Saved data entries
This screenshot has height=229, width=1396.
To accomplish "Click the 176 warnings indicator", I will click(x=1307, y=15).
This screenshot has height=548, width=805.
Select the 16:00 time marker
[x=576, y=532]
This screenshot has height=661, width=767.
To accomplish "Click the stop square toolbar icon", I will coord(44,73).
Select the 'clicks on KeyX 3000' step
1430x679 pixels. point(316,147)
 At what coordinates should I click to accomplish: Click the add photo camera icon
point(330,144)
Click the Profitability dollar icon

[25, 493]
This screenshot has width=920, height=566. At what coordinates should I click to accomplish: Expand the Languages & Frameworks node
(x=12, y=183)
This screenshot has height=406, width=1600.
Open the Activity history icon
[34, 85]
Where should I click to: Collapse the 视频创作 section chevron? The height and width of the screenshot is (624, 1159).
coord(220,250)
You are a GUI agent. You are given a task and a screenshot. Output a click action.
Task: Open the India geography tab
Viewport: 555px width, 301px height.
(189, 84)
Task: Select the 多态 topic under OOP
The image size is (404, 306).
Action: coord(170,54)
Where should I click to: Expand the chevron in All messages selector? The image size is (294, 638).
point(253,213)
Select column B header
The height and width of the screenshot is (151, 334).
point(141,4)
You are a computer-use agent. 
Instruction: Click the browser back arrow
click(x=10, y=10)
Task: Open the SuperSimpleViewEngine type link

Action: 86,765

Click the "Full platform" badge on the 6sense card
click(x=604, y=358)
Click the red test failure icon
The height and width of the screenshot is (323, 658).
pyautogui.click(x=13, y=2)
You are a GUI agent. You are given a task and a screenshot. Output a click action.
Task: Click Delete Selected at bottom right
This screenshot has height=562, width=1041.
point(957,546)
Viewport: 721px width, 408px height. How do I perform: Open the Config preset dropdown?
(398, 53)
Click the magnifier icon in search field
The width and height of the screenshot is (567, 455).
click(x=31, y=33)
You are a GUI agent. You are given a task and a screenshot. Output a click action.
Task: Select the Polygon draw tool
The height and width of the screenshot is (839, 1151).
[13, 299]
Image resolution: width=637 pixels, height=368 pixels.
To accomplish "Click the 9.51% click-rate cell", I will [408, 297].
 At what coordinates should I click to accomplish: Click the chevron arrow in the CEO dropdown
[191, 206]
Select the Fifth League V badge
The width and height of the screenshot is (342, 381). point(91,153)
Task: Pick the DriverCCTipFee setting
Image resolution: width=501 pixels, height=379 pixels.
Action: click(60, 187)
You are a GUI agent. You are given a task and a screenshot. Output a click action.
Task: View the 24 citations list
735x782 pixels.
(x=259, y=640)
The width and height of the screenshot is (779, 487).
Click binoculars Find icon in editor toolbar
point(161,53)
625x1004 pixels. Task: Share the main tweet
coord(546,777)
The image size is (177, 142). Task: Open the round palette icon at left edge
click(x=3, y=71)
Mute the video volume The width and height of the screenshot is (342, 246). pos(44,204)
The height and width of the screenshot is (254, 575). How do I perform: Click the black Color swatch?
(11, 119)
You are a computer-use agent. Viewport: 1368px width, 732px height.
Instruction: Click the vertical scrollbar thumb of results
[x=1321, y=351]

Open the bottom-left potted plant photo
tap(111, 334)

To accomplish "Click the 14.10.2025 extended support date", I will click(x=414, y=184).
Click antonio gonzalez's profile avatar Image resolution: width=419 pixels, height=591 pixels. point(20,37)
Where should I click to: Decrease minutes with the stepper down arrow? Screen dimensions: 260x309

▶ **YOUR ASSIGNMENT**:
Please return exactly the lines from the opening line of the data above through the line with "This screenshot has height=406, width=1600.", both included and nothing else.

▶ **TASK RESPONSE**:
This screenshot has height=229, width=1396.
To accomplish "Click the 176 warnings indicator", I will click(x=1307, y=15).
This screenshot has height=548, width=805.
Select the 16:00 time marker
[x=576, y=532]
This screenshot has height=661, width=767.
To accomplish "Click the stop square toolbar icon", I will coord(44,73).
Select the 'clicks on KeyX 3000' step
1430x679 pixels. point(316,147)
 At what coordinates should I click to accomplish: Click the add photo camera icon
point(330,144)
Click the Profitability dollar icon

[25, 493]
This screenshot has width=920, height=566. At what coordinates should I click to accomplish: Expand the Languages & Frameworks node
(x=12, y=183)
This screenshot has height=406, width=1600.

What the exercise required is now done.